* _DATASET ROWS_
☆ ☆ ☆
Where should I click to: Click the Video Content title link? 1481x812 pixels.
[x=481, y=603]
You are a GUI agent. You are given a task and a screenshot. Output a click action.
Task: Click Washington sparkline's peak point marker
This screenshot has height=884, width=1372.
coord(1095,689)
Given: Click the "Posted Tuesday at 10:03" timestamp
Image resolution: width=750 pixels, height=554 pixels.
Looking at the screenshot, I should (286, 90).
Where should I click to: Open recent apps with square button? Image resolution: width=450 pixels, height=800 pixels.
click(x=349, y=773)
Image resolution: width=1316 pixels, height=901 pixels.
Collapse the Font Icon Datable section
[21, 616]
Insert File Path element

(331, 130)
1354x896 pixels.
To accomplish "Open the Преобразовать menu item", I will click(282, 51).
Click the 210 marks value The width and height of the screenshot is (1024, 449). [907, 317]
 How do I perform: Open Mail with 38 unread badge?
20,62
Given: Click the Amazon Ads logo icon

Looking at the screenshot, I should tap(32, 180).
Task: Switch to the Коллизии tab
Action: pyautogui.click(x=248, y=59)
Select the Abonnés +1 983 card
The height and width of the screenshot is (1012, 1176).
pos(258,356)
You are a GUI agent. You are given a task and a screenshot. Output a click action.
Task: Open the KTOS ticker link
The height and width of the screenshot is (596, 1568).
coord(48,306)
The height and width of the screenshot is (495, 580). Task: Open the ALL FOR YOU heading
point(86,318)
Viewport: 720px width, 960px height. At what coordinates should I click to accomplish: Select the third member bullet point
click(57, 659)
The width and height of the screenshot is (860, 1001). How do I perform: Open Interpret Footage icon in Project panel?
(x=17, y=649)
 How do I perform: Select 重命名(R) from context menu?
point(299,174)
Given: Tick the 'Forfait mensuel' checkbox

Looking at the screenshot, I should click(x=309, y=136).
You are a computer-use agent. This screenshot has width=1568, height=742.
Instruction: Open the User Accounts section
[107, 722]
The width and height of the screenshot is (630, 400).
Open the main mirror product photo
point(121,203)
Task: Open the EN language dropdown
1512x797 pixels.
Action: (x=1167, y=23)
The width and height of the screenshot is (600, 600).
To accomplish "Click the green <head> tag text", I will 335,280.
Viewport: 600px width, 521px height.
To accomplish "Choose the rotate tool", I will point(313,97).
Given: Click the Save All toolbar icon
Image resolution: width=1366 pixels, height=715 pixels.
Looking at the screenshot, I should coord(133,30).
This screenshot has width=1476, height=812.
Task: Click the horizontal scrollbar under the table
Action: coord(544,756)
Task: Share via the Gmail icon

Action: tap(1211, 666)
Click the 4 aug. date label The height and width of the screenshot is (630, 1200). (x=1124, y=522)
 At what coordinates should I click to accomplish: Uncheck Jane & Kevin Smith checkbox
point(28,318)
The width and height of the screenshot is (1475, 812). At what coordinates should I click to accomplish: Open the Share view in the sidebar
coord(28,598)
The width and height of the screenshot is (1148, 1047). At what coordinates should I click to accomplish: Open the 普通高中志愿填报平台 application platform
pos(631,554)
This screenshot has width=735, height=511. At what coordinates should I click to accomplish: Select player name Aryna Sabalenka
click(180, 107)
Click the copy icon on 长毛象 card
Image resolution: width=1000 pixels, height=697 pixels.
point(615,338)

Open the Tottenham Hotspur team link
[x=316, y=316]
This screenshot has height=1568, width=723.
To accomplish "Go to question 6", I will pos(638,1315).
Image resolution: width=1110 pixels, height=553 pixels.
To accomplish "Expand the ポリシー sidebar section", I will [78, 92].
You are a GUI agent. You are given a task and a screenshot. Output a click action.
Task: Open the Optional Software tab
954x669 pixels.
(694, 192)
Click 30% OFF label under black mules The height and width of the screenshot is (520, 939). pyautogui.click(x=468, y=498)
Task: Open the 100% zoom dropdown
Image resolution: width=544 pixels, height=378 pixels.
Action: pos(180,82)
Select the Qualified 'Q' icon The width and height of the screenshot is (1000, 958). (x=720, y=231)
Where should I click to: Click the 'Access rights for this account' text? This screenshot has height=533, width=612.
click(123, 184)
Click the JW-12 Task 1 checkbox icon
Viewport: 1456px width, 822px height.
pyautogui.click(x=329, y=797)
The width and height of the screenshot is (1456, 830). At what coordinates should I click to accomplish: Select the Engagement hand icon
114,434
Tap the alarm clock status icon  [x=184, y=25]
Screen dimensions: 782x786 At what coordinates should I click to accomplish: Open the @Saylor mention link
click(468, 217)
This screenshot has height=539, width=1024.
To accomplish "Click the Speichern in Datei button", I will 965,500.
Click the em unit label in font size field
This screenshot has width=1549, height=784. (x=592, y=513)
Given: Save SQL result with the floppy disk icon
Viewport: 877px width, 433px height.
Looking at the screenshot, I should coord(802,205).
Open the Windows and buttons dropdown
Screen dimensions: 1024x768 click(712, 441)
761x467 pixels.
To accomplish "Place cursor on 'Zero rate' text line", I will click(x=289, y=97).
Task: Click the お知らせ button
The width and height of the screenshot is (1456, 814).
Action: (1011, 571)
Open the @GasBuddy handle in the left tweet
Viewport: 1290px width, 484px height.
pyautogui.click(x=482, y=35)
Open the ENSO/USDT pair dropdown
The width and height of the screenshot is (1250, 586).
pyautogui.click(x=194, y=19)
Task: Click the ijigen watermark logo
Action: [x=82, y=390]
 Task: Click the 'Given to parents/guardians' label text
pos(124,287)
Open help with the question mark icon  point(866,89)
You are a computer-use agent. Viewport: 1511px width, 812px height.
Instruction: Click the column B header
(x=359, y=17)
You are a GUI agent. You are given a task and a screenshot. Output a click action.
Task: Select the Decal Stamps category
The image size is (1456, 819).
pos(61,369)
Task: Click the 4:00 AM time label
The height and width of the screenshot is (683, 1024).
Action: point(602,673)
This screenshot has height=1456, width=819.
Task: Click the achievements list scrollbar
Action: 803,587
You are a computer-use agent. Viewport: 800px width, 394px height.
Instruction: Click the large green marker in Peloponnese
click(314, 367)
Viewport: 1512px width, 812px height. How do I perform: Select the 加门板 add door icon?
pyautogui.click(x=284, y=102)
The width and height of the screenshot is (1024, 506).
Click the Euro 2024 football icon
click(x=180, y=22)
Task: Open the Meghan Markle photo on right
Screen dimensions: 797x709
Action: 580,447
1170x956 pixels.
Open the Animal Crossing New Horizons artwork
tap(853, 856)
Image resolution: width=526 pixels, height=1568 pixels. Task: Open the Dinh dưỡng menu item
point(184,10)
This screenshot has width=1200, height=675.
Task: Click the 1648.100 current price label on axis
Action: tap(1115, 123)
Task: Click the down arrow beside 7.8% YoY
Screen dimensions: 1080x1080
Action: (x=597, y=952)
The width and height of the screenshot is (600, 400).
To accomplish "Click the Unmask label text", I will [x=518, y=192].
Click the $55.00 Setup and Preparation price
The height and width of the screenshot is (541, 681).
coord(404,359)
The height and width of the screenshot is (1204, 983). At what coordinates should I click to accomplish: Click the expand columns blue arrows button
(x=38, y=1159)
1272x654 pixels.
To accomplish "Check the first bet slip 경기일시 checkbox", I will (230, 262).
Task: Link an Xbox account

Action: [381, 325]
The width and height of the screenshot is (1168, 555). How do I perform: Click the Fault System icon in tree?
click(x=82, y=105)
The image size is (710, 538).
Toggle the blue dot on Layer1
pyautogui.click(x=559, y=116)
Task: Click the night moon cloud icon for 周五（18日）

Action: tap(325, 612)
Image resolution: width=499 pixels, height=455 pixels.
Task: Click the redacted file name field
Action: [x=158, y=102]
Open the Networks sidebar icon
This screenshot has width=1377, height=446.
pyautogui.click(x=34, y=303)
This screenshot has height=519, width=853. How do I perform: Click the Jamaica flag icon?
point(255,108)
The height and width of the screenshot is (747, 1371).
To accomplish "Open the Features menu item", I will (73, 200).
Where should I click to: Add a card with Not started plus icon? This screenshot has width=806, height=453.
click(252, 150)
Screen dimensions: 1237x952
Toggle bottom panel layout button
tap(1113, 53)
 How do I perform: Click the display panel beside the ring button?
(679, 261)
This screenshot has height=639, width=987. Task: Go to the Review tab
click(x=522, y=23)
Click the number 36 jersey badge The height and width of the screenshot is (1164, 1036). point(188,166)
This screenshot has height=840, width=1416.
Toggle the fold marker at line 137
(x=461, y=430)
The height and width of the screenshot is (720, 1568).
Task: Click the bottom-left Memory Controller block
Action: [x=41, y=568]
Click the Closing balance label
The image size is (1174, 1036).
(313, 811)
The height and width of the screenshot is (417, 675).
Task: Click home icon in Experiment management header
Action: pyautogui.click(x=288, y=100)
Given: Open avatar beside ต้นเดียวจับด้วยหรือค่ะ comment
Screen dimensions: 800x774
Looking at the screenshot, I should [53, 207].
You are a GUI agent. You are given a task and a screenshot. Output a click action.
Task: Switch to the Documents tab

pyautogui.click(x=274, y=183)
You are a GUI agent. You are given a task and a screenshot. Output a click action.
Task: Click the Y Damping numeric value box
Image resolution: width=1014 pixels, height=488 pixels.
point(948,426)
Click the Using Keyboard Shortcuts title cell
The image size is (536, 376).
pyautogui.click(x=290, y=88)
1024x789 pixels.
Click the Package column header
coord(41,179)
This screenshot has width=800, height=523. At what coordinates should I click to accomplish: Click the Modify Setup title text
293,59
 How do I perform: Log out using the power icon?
☆ ☆ ☆
Report how many lines in the listing contain the string "menu", matching case exactly. Give only the number.

4